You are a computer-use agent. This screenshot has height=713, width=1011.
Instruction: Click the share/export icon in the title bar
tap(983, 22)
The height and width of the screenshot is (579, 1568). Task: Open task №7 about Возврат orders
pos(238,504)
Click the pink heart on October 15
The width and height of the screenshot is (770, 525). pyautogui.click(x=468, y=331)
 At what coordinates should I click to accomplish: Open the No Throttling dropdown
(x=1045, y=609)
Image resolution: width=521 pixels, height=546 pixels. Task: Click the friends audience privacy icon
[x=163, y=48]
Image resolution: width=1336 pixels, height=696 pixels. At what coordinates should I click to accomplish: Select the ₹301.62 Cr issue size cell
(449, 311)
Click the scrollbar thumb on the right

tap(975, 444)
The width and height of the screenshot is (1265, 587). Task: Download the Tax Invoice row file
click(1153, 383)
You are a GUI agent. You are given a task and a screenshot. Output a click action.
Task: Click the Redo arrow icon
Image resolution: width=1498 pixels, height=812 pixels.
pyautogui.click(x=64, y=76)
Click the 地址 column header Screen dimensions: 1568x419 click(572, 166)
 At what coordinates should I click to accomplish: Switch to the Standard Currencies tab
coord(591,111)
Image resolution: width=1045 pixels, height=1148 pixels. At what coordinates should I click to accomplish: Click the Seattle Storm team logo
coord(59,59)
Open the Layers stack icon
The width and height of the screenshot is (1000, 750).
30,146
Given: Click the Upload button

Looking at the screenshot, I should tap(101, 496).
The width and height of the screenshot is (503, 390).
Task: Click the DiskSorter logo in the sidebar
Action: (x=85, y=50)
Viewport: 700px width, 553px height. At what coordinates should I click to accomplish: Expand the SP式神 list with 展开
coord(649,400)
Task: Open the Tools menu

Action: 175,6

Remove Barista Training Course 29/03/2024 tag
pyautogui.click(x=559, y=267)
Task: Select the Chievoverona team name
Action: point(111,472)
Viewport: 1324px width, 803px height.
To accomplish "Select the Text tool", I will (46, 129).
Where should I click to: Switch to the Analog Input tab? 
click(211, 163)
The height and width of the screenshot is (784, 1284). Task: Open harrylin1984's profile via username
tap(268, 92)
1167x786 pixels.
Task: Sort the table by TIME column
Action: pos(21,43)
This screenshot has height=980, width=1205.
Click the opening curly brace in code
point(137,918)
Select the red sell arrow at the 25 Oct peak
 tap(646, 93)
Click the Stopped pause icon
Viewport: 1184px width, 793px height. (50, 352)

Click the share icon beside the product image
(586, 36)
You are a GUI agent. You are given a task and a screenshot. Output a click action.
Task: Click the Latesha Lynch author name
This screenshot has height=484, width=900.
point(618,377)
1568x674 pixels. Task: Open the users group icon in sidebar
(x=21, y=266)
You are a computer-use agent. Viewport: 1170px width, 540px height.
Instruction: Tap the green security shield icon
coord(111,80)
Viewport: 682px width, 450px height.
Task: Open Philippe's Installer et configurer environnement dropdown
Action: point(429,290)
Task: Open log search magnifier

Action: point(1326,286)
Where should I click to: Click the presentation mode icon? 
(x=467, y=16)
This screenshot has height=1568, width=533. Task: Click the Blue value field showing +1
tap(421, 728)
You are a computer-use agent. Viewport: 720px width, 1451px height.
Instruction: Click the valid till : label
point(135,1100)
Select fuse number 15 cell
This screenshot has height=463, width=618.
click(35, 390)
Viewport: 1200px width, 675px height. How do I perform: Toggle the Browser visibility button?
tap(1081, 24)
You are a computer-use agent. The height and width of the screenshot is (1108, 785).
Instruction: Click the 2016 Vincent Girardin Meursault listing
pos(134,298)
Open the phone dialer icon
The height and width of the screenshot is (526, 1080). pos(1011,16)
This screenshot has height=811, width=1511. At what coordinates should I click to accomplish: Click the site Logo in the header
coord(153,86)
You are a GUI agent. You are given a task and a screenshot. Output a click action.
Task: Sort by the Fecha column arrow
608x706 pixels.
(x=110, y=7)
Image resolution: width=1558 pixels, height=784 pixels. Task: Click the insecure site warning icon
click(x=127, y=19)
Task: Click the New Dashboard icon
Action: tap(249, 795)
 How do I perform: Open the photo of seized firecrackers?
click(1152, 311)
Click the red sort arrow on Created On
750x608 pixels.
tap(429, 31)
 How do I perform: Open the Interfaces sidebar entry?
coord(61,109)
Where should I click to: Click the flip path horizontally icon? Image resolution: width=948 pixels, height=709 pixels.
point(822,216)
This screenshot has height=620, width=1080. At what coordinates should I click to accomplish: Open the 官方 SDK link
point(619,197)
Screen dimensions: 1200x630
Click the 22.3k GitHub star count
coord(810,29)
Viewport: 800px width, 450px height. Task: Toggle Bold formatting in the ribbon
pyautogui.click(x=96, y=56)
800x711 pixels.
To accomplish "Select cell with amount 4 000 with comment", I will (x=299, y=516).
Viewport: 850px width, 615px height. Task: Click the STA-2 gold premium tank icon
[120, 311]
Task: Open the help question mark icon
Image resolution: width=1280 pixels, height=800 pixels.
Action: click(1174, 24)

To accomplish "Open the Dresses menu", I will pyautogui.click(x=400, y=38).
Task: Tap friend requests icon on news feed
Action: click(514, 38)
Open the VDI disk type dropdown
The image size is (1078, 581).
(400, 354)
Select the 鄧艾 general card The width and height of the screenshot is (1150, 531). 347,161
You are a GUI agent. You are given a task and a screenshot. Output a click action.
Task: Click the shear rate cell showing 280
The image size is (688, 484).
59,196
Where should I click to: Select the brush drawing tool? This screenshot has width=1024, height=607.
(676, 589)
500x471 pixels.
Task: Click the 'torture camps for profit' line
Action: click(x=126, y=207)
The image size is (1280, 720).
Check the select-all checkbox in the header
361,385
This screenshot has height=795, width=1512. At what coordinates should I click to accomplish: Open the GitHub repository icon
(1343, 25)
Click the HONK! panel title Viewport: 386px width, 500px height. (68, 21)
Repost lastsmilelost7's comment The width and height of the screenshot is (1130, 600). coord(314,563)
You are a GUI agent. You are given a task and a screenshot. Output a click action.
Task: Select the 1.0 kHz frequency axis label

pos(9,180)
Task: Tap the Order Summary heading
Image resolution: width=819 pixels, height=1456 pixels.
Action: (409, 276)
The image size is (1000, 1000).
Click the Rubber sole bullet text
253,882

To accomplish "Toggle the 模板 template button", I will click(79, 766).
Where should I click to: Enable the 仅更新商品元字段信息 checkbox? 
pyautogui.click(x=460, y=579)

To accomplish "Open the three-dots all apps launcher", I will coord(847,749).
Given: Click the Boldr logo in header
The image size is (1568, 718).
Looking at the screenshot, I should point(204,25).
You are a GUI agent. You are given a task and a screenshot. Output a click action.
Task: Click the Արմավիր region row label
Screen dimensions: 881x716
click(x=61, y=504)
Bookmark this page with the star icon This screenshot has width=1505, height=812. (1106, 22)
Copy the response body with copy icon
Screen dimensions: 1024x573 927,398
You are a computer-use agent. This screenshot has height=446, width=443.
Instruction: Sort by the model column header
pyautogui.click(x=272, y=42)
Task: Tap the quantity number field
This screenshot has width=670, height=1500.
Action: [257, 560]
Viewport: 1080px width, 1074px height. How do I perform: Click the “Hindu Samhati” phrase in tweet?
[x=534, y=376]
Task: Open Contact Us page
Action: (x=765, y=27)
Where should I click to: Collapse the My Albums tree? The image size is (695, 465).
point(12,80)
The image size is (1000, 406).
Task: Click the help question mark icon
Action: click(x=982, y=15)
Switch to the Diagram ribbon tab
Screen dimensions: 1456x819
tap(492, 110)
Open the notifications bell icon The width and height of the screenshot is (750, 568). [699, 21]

● ● ● ● ●

_What to produce_. Please find every line in the records above that holds the word "number" and copy it.

_Task result_.
Select fuse number 15 cell
Task: Tap the quantity number field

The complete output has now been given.